Warner has given owners of the Blu-ray a couple of extras with their release of The Informant!. First up is an audio commentary with Steven Soderbergh and writer Scott Burns, who discuss a wide range of topics that include the original source material, Kurt Eichenwald's "The Informant: A True Story", and Burns' adaptation of the material for the screen, the film's casting and the overall production. Like other commentary tracks featuring Soderbergh, this is another interesting journey into the filmmaker's process that those of us who enjoy such extra features will enjoy.

The other extra on the disc is the inclusion of four deleted scenes—all presented in high definition—that are of interest enough to view at least once after you’ve watched the main feature. The package is rounded out with the inclusion of a second disc which houses a DVD copy of the movie sans special features and a digital copy for portable devices.

The Informant
Offbeat would be one word to describe director Steven Soderbergh's latest effort on Blu-ray, and I mean that in the nicest possible way.

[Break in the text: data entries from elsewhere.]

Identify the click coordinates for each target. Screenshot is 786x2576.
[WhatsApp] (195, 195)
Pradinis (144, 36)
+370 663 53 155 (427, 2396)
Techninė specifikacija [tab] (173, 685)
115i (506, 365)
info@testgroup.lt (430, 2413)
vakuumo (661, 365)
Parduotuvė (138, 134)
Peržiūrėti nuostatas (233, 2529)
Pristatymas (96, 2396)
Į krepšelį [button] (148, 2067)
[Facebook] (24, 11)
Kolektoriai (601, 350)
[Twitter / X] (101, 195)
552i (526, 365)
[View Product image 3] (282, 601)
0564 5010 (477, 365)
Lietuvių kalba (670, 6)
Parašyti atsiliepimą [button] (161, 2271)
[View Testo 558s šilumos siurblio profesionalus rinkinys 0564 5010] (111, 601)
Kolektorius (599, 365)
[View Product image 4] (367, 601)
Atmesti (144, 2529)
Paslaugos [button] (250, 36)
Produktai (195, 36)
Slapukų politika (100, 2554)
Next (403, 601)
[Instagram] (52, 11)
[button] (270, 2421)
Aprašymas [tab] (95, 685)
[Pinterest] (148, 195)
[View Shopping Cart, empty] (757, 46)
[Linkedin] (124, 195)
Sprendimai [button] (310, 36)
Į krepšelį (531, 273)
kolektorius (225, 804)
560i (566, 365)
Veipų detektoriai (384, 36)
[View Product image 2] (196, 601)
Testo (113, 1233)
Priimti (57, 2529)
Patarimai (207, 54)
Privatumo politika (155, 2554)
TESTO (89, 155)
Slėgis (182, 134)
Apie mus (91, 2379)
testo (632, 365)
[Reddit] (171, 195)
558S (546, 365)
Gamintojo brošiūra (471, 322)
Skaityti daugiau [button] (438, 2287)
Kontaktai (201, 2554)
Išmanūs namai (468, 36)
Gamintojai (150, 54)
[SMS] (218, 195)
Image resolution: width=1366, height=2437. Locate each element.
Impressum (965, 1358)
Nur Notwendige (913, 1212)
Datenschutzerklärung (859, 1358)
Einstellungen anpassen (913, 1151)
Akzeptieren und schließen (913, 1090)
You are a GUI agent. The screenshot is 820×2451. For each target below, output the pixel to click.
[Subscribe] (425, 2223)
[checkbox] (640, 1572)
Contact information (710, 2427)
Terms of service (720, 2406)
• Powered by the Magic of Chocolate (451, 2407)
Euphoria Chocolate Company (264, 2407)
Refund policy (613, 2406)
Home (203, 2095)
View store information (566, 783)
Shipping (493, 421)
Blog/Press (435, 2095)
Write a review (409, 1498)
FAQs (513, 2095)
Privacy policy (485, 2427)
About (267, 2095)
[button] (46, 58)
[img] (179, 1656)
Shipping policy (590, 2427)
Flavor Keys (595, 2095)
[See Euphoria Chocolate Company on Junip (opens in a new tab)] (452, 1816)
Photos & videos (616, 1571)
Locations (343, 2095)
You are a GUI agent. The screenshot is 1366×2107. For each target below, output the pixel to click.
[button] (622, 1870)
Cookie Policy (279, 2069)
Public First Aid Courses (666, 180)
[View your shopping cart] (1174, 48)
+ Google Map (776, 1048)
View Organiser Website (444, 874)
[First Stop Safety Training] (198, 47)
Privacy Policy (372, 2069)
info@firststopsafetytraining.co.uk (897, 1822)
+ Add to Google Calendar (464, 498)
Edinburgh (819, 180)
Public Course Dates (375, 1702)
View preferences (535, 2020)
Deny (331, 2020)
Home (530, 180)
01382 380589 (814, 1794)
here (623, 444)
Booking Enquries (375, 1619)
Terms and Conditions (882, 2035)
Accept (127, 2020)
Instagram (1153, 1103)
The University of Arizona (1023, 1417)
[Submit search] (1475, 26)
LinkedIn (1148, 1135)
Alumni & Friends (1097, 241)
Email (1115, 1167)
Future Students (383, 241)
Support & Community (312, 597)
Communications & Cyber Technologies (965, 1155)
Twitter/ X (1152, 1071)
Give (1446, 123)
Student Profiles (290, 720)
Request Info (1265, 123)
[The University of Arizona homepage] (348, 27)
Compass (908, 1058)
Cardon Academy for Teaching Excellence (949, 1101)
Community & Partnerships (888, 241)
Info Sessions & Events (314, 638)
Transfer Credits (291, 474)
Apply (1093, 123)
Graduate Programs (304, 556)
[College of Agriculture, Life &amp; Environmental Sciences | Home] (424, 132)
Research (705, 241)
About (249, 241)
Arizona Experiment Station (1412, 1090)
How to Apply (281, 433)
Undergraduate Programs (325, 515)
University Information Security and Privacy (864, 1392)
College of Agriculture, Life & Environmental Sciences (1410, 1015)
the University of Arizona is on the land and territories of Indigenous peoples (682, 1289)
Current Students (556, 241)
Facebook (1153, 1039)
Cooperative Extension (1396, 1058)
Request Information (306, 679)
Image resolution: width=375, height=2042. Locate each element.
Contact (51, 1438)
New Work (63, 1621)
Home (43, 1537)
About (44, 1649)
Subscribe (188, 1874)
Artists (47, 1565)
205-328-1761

Centered around Matt Damon's excellent performance as Mark Whitacre the film isn’t exactly what you might expect, but instead a rather complex character study of the man former FBI supervisor of the ADM case Dean Paisley would later go on to call "a national hero". Warner Home Video's Blu-ray presentation features top notch audio and video which carry over the theatrical experience of watching the movie with ease, and while the included audio commentary is a very welcome addition the lack of many other meaningful extras is a bit of a disappointment. Overall some folks will really enjoy watching Mark Whitacre's life unravel before their eyes and through the camera lens of Steven Soderbergh, while others might find it too Insider-lite for their tastes.

*Note: The images on this page are not representative of the Blu-ray release.